PS. any of you guys that have the said camera got any complaints after using it apart from what red said about the shooting modes being hard to get to? Do you rinse in fresh after having it in salt?


----------



## Jesse_Ape (Oct 17, 2006)

I am about to get married  I still think its a good thing ATM despite the enevidable conflicts we will have I would rather live with her than without her.

Romance aside. I have found the solution to the budget problem scince I am doing the budget I make the rules  . Obviously we are going to have to pay for the morgage, food, bills, fuel, more bills etc. And having all your hard earned money (and hers) go into that stuff is kinda uninspiring. So the solution is budget yourself 20-50 bucks a week that is exclusively yours and she gets the same. That way if you ever want anything just save for it this way you can spoil yourself and her and you won't feel so bad about sinking all your money in to the morgage. She can still spend money on whatever and so can you , if you save for a but you can buy yourself a new yak 

This is my evil plan and I am saving up for a SA fishing ski so once I am hooked on kayak fishing and have learned the ropes I can get a sweet spearing craft  Plus then I can go paddeling round noosa with the Mrs.

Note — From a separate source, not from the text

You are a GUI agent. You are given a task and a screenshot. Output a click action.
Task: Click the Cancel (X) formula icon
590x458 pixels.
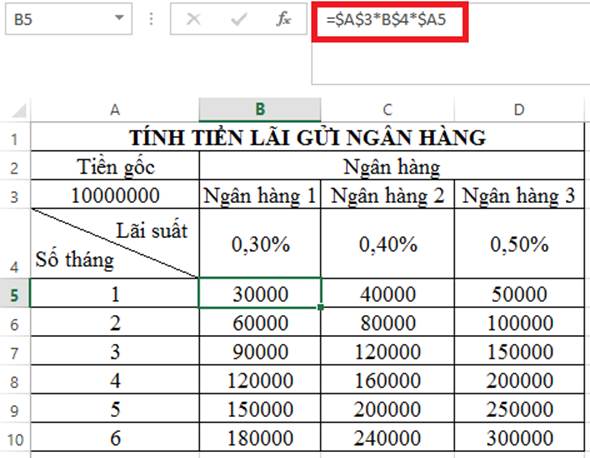193,19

BTW how much a week to you spend on beer? Save up your beer money and buy a camera if all esle fail. I wa out working at a mine once and I kid you not they boys would piss up 500 bucks a week, I didn't drink a drop and got a nice Motorbike when I got back (TRX-850 1998 damn it was a nice bike until a lady ran over me  now I have a hilux  )

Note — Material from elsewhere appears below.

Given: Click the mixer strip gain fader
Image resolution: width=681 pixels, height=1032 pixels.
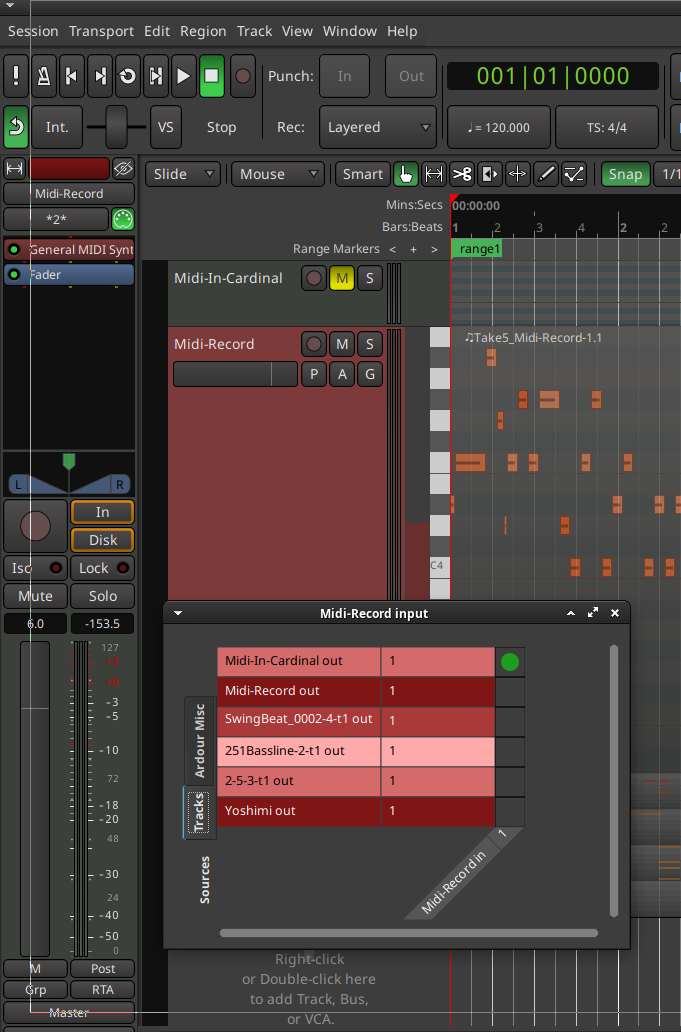Looking at the screenshot, I should pos(35,709).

Hope this helps... I am going to keep studying now I have an exam in the morning and plan on not sleeping. I love coffee 

Cheers

Jesse


----------



## DGax65 (Jun 7, 2006)

Change the arguement, Wayne. Tell the wife that you want a new camera to take more and better pictures of her and your daughter. Explain to her that you want to be able to record all the wonderful moments that you share. And it would just be terrible if you weren't able to capture all those special moments of childhood. It would truly be a crime if, forty years from now, you have lots of Tupperware, but the memories of your years together are fading and you don't have any pictures to remind you of the wonderful times. :roll: After the tears stop flowing, she'll take you out to buy that camera. After you have the camera you can give her an innocent "Hey Honey; look at this. This camera is waterproof too" 8) 
It will either work like a champ, or she'll smack you over the head with your new camera. I got a couple of knots on my head, so maybe you should have plan B ready


----------



## andybear (Jan 15, 2006)

Oh Douglas,

Such a nice way to win the lady over,..... you nearly had me in tears..... Good plan though. I reckon that should work nicely. :twisted:

Cheers Andybear :lol:


----------



## milansek (Apr 20, 2006)

Wayne Wayne Wayne Same times you just have to put your foot down and get it with out her knowing :wink: good luck mate . But I would not want to be you WHEN she fines out, see ya milan


----------



## Peril (Sep 5, 2005)

My wife understands perfectly. She finds the receipt for my latest outfit, says nothing, then starts ordering stuff online - Santa Clauses!. Tells me that it doesn't cost as much as a rod and reel!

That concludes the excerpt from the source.